> **Task requirements**:
Restate each of the lines below word for word and drop every picture.

> **Pixel coordinate grounding data**:
--------------------------------
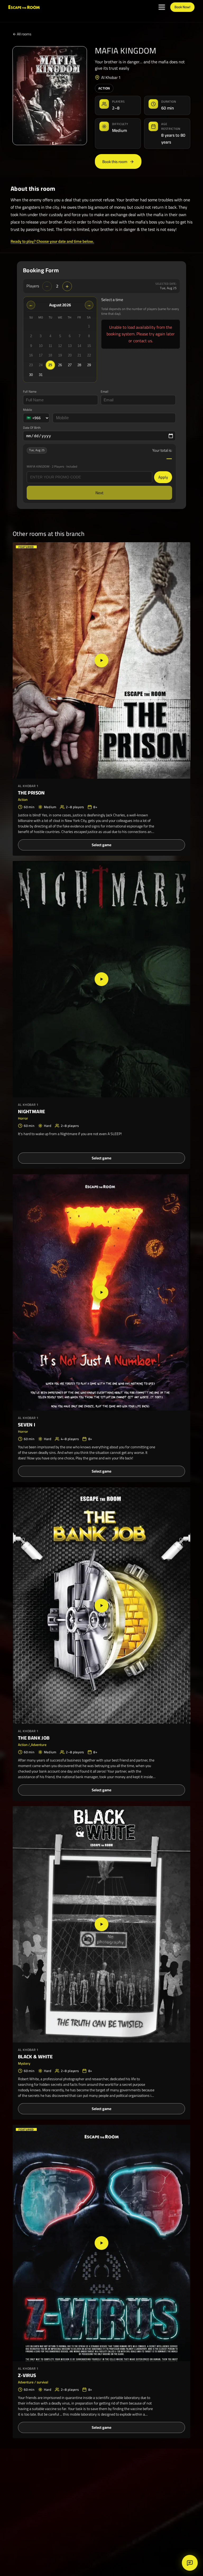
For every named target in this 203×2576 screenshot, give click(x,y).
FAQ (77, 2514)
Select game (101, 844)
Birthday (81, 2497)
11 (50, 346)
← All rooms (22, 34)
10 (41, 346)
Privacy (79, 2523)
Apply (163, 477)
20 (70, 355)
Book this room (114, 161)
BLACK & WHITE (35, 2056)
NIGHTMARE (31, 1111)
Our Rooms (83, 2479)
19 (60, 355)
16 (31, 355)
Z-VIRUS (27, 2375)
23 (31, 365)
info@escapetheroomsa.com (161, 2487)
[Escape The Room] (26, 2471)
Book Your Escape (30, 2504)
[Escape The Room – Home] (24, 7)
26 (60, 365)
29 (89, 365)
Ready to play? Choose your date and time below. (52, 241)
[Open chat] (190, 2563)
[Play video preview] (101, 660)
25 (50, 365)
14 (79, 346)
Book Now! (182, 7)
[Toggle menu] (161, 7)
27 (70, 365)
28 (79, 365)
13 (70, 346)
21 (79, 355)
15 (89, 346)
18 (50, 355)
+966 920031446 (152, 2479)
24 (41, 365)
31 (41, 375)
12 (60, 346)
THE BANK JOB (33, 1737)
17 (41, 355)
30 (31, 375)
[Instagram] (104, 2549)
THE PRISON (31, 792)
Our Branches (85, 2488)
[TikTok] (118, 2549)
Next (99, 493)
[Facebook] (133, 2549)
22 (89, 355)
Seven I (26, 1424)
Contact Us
--------------------------------
> **Response area**:
For every named target in this 203×2576 screenshot, give click(x,y).
FAQ (77, 2514)
Select game (101, 844)
Birthday (81, 2497)
11 (50, 346)
← All rooms (22, 34)
10 (41, 346)
Privacy (79, 2523)
Apply (163, 477)
20 (70, 355)
Book this room (114, 161)
BLACK & WHITE (35, 2056)
NIGHTMARE (31, 1111)
Our Rooms (83, 2479)
19 (60, 355)
16 (31, 355)
Z-VIRUS (27, 2375)
23 (31, 365)
info@escapetheroomsa.com (161, 2487)
[Escape The Room] (26, 2471)
Book Your Escape (30, 2504)
[Escape The Room – Home] (24, 7)
26 (60, 365)
29 (89, 365)
Ready to play? Choose your date and time below. (52, 241)
[Open chat] (190, 2563)
[Play video preview] (101, 660)
25 (50, 365)
14 (79, 346)
Book Now! (182, 7)
[Toggle menu] (161, 7)
27 (70, 365)
28 (79, 365)
13 (70, 346)
21 (79, 355)
15 (89, 346)
18 (50, 355)
+966 920031446 (152, 2479)
24 (41, 365)
31 (41, 375)
12 (60, 346)
THE BANK JOB (33, 1737)
17 (41, 355)
30 (31, 375)
[Instagram] (104, 2549)
THE PRISON (31, 792)
Our Branches (85, 2488)
[TikTok] (118, 2549)
Next (99, 493)
[Facebook] (133, 2549)
22 (89, 355)
Seven I (26, 1424)
Contact Us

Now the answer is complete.